TEXTE FOURNI:
Les récits de Yvan Gaudreault

 

Passages et escortes

 par Yvan Gaudreault

Extrait – Journal de bord. – juillet 1970.

Voyage arctique – NGCC NM Rogers/CGBZ

 

Nous venons à peine de quitter notre port d’attache, Québec, et déjà sept jours et sept nuits sont derrière nous. Pour apercevoir droit devant, à midi, l’île Résolution. Une forteresse située à l’embouchure du détroit d’Hudson. Relativement bien coffrée et d'une superficie de 392 milles carré, on dirait un triangle vue de haut. Bâtie en hauteur et d’une façade atteignant 30 milles nautiques en longueur. On dirait un château phare ; tant la vision est imprenable de ses quatre points cardinaux.

 

Majoritairement pour ces raisons, une station radio de communications marines de la garde côtière canadienne est sur place ; faisant une veille radio, 24 heures sur 24, durant la saison de navigation arctique. Dans le but d’assurer un lien avec les navires passants. Généralement jusqu’à la mi-octobre.  

 

Avant cela, on dit de cette île que les forces armées américaines s’installèrent de 1954 à 1973. Pour faire de la surveillance aérienne à l’aide de radars ; pour détecter et prévenir toute intrusion ou présence ennemie dans les corridors aériens du Canada.       

 

 

Nous voilà donc rendus aux frontières du royaume des glaces. Au large de ce château phare. Avec le détroit d’Hudson donnant accès vers l’Ouest, la baie d’Hudson et le bassin Foxe. Et au nord de notre position, le détroit de Davis donnant accès aux eaux intérieures du territoire Nunavut et au chenal de Parry ; une voie permettant de se rendre jusqu’à la mer de Beaufort.

 

En attendant de recevoir l’ordre d’une mission comme escorte, le commandant s’est planifié un itinéraire. Celui d’effectuer une patrouille dans la baie de Frobisher et dans le détroit d’Hudson par la suite.

 

Dans le livre de bord, dans les observations du quart de nuit, on mentionne que les vents viennent du sud soufflant vers les côtes du Nunavut ; une condition contraire à l’évacuation naturelle des glaces vers la mer. Résultat. Les glaces demeurent dans le détroit, poussées vers la terre. Et escorter un navire dans de telles conditions devient ardu. Parce que la glace se referme immédiatement derrière le navire de tête ; ce qui l’oblige de répéter certaines manœuvres plusieurs fois pour libérer la voie.

 

 

En ce moment, les prévisions météorologiques indiquent qu’il y aura un changement de direction des vents dans quelques jours. Une condition qui enlèvera le resserrement des glaces, et un pourcentage de celle-ci qui dérivera au large vers la mer.

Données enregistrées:
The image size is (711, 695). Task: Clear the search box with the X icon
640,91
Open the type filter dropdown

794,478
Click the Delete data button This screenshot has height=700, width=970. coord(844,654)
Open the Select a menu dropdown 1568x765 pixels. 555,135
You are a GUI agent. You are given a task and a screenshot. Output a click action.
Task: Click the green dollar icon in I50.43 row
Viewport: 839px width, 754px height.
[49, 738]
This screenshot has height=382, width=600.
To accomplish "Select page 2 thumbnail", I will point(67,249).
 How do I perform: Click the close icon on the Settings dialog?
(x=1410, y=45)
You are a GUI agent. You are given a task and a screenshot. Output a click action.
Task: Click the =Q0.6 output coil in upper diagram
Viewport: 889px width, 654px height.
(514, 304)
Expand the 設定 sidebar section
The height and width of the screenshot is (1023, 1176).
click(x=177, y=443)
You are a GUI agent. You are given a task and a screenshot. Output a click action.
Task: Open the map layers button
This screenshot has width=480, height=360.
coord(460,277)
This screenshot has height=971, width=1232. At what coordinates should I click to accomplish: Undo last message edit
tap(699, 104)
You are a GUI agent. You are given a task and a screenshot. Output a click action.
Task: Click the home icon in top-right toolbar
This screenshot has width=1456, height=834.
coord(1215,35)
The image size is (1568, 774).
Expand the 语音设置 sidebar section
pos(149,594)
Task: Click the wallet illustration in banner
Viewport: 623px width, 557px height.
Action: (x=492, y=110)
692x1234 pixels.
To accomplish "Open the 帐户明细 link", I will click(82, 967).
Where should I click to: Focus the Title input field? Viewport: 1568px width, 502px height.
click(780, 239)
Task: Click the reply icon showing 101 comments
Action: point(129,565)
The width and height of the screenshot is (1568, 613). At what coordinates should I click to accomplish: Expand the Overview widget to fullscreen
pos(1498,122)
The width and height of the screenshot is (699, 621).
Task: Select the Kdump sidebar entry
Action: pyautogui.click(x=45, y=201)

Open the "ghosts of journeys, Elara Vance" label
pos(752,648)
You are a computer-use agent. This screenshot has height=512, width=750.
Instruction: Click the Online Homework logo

EXERCICES:
a - Répondez à ces questions sur le récit de voyage arctique, une réponse par ligne :
(i) Combien de temps s'est écoulé depuis le départ de Québec quand l'île Résolution apparaît droit devant ?
(ii) Jusqu'à quand la station radio assure-t-elle généralement sa veille ?
(iii) D'où viennent les vents selon les observations du quart de nuit ?
b - Mettez sous forme de liste JSON de chaînes, une chaîne par ligne et sans les lignes vides, le passage des enregistrements qui va de la ligne contenant "of journeys, Elara" jusqu'à la fin des enregistrements, s'il vous plaît.
Le récit de voyage arctique et les enregistrements n'ont aucun rapport entre eux.

RÉPONSES RÉDIGÉES:
a -
(i) Sept jours et sept nuits.
(ii) Généralement jusqu'à la mi-octobre.
(iii) Du sud.

b -
[
  "Open the \"ghosts of journeys, Elara Vance\" label",
  "pos(752,648)",
  "You are a computer-use agent. This screenshot has height=512, width=750.",
  "Instruction: Click the Online Homework logo"
]